### YOUR ASSIGNMENT
Present an exact copy of each line below.

### Stored data entries
+===+
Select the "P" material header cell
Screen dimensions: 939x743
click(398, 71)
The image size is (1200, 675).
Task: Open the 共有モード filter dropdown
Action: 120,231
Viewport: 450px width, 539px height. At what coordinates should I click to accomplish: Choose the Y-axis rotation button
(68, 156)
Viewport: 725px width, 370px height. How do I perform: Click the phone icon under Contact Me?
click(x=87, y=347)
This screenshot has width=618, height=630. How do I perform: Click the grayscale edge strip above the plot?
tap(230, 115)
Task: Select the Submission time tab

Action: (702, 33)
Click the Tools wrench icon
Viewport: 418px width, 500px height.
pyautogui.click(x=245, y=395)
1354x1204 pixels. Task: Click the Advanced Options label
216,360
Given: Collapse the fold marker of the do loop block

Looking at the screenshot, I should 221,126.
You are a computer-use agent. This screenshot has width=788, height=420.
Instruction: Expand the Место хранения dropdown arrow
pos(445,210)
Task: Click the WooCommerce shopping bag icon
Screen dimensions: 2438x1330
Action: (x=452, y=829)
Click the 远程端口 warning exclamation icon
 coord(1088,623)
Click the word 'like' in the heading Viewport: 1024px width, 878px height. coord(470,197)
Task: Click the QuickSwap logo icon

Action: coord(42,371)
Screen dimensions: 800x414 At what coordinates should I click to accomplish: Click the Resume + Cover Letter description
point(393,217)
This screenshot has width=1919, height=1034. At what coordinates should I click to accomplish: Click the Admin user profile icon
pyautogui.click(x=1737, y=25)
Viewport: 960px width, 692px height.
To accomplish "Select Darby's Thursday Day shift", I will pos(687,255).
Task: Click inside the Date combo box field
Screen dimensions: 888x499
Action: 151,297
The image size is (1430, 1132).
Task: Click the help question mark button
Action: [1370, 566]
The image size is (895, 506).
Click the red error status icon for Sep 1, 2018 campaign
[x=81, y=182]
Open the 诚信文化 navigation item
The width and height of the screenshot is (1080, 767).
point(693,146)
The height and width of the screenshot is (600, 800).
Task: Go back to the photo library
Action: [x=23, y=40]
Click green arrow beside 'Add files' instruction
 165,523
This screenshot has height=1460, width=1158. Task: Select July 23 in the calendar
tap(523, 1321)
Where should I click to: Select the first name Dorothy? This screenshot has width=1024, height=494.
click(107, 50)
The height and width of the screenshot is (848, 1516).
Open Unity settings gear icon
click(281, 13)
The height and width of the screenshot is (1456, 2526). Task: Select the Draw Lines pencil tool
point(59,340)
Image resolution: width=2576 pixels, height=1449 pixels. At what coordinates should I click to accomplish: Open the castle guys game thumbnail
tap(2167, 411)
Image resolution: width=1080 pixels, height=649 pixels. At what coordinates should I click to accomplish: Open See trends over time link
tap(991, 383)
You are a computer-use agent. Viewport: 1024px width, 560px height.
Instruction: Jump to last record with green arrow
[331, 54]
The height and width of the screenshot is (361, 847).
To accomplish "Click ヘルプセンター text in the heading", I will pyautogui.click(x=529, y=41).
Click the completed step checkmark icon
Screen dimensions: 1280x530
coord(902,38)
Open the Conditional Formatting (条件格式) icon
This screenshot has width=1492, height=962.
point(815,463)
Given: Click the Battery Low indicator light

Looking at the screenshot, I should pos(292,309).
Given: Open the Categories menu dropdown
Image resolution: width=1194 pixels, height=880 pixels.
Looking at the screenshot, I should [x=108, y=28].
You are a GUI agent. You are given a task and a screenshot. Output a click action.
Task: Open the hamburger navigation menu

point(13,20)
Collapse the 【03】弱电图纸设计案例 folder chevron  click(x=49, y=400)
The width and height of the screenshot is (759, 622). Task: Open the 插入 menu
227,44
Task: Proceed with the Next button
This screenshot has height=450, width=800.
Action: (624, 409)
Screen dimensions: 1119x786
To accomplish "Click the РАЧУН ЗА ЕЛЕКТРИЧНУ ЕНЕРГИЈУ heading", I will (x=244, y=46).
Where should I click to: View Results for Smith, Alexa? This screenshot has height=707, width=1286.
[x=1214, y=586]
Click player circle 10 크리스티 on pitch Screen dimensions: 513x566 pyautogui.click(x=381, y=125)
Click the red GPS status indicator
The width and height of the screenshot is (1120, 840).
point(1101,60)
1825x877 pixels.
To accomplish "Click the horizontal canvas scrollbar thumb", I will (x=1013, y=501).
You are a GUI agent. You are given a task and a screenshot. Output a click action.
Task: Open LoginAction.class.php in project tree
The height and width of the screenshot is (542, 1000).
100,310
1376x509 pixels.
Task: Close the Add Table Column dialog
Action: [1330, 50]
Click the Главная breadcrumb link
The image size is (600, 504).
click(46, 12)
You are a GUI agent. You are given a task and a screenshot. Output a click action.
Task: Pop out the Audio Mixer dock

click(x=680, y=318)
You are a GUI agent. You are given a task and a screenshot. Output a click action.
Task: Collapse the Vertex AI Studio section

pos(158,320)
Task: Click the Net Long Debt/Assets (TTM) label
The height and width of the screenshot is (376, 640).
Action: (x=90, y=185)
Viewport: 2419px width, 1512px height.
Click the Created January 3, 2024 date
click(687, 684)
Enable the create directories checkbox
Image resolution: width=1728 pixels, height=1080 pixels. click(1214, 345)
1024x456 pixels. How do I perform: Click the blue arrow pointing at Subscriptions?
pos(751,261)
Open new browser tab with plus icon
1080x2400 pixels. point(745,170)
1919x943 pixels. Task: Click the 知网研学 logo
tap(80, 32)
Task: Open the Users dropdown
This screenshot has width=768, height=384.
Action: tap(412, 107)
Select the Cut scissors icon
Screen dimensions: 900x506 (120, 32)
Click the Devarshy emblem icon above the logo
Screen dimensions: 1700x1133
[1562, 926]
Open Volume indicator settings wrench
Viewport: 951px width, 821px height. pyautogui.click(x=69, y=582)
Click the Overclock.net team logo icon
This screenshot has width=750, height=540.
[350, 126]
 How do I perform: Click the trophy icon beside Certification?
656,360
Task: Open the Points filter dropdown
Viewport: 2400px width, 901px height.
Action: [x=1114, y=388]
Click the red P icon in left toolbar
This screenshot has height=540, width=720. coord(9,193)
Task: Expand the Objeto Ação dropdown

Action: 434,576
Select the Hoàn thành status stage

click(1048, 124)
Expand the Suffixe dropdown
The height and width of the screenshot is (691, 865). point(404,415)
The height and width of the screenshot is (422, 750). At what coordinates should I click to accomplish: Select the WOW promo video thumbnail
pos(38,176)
+===+
### SOLUTION
Select the "P" material header cell
Screen dimensions: 939x743
click(398, 71)
The image size is (1200, 675).
Task: Open the 共有モード filter dropdown
Action: 120,231
Viewport: 450px width, 539px height. At what coordinates should I click to accomplish: Choose the Y-axis rotation button
(68, 156)
Viewport: 725px width, 370px height. How do I perform: Click the phone icon under Contact Me?
click(x=87, y=347)
This screenshot has width=618, height=630. How do I perform: Click the grayscale edge strip above the plot?
tap(230, 115)
Task: Select the Submission time tab

Action: (702, 33)
Click the Tools wrench icon
Viewport: 418px width, 500px height.
pyautogui.click(x=245, y=395)
1354x1204 pixels. Task: Click the Advanced Options label
216,360
Given: Collapse the fold marker of the do loop block

Looking at the screenshot, I should 221,126.
You are a computer-use agent. This screenshot has width=788, height=420.
Instruction: Expand the Место хранения dropdown arrow
pos(445,210)
Task: Click the WooCommerce shopping bag icon
Screen dimensions: 2438x1330
Action: (x=452, y=829)
Click the 远程端口 warning exclamation icon
 coord(1088,623)
Click the word 'like' in the heading Viewport: 1024px width, 878px height. coord(470,197)
Task: Click the QuickSwap logo icon

Action: coord(42,371)
Screen dimensions: 800x414 At what coordinates should I click to accomplish: Click the Resume + Cover Letter description
point(393,217)
This screenshot has width=1919, height=1034. At what coordinates should I click to accomplish: Click the Admin user profile icon
pyautogui.click(x=1737, y=25)
Viewport: 960px width, 692px height.
To accomplish "Select Darby's Thursday Day shift", I will pos(687,255).
Task: Click inside the Date combo box field
Screen dimensions: 888x499
Action: 151,297
The image size is (1430, 1132).
Task: Click the help question mark button
Action: [1370, 566]
The image size is (895, 506).
Click the red error status icon for Sep 1, 2018 campaign
[x=81, y=182]
Open the 诚信文化 navigation item
The width and height of the screenshot is (1080, 767).
point(693,146)
The height and width of the screenshot is (600, 800).
Task: Go back to the photo library
Action: [x=23, y=40]
Click green arrow beside 'Add files' instruction
 165,523
This screenshot has height=1460, width=1158. Task: Select July 23 in the calendar
tap(523, 1321)
Where should I click to: Select the first name Dorothy? This screenshot has width=1024, height=494.
click(107, 50)
The height and width of the screenshot is (848, 1516).
Open Unity settings gear icon
click(281, 13)
The height and width of the screenshot is (1456, 2526). Task: Select the Draw Lines pencil tool
point(59,340)
Image resolution: width=2576 pixels, height=1449 pixels. At what coordinates should I click to accomplish: Open the castle guys game thumbnail
tap(2167, 411)
Image resolution: width=1080 pixels, height=649 pixels. At what coordinates should I click to accomplish: Open See trends over time link
tap(991, 383)
You are a computer-use agent. Viewport: 1024px width, 560px height.
Instruction: Jump to last record with green arrow
[331, 54]
The height and width of the screenshot is (361, 847).
To accomplish "Click ヘルプセンター text in the heading", I will pyautogui.click(x=529, y=41).
Click the completed step checkmark icon
Screen dimensions: 1280x530
coord(902,38)
Open the Conditional Formatting (条件格式) icon
This screenshot has width=1492, height=962.
point(815,463)
Given: Click the Battery Low indicator light

Looking at the screenshot, I should pos(292,309).
Given: Open the Categories menu dropdown
Image resolution: width=1194 pixels, height=880 pixels.
Looking at the screenshot, I should [x=108, y=28].
You are a GUI agent. You are given a task and a screenshot. Output a click action.
Task: Open the hamburger navigation menu

point(13,20)
Collapse the 【03】弱电图纸设计案例 folder chevron  click(x=49, y=400)
The width and height of the screenshot is (759, 622). Task: Open the 插入 menu
227,44
Task: Proceed with the Next button
This screenshot has height=450, width=800.
Action: (624, 409)
Screen dimensions: 1119x786
To accomplish "Click the РАЧУН ЗА ЕЛЕКТРИЧНУ ЕНЕРГИЈУ heading", I will (x=244, y=46).
Where should I click to: View Results for Smith, Alexa? This screenshot has height=707, width=1286.
[x=1214, y=586]
Click player circle 10 크리스티 on pitch Screen dimensions: 513x566 pyautogui.click(x=381, y=125)
Click the red GPS status indicator
The width and height of the screenshot is (1120, 840).
point(1101,60)
1825x877 pixels.
To accomplish "Click the horizontal canvas scrollbar thumb", I will (x=1013, y=501).
You are a GUI agent. You are given a task and a screenshot. Output a click action.
Task: Open LoginAction.class.php in project tree
The height and width of the screenshot is (542, 1000).
100,310
1376x509 pixels.
Task: Close the Add Table Column dialog
Action: [1330, 50]
Click the Главная breadcrumb link
The image size is (600, 504).
click(46, 12)
You are a GUI agent. You are given a task and a screenshot. Output a click action.
Task: Pop out the Audio Mixer dock

click(x=680, y=318)
You are a GUI agent. You are given a task and a screenshot. Output a click action.
Task: Collapse the Vertex AI Studio section

pos(158,320)
Task: Click the Net Long Debt/Assets (TTM) label
The height and width of the screenshot is (376, 640).
Action: (x=90, y=185)
Viewport: 2419px width, 1512px height.
Click the Created January 3, 2024 date
click(687, 684)
Enable the create directories checkbox
Image resolution: width=1728 pixels, height=1080 pixels. click(1214, 345)
1024x456 pixels. How do I perform: Click the blue arrow pointing at Subscriptions?
pos(751,261)
Open new browser tab with plus icon
1080x2400 pixels. point(745,170)
1919x943 pixels. Task: Click the 知网研学 logo
tap(80, 32)
Task: Open the Users dropdown
This screenshot has width=768, height=384.
Action: tap(412, 107)
Select the Cut scissors icon
Screen dimensions: 900x506 (120, 32)
Click the Devarshy emblem icon above the logo
Screen dimensions: 1700x1133
[1562, 926]
Open Volume indicator settings wrench
Viewport: 951px width, 821px height. pyautogui.click(x=69, y=582)
Click the Overclock.net team logo icon
This screenshot has width=750, height=540.
[350, 126]
 How do I perform: Click the trophy icon beside Certification?
656,360
Task: Open the Points filter dropdown
Viewport: 2400px width, 901px height.
Action: [x=1114, y=388]
Click the red P icon in left toolbar
This screenshot has height=540, width=720. coord(9,193)
Task: Expand the Objeto Ação dropdown

Action: 434,576
Select the Hoàn thành status stage

click(1048, 124)
Expand the Suffixe dropdown
The height and width of the screenshot is (691, 865). point(404,415)
The height and width of the screenshot is (422, 750). At what coordinates should I click to accomplish: Select the WOW promo video thumbnail
pos(38,176)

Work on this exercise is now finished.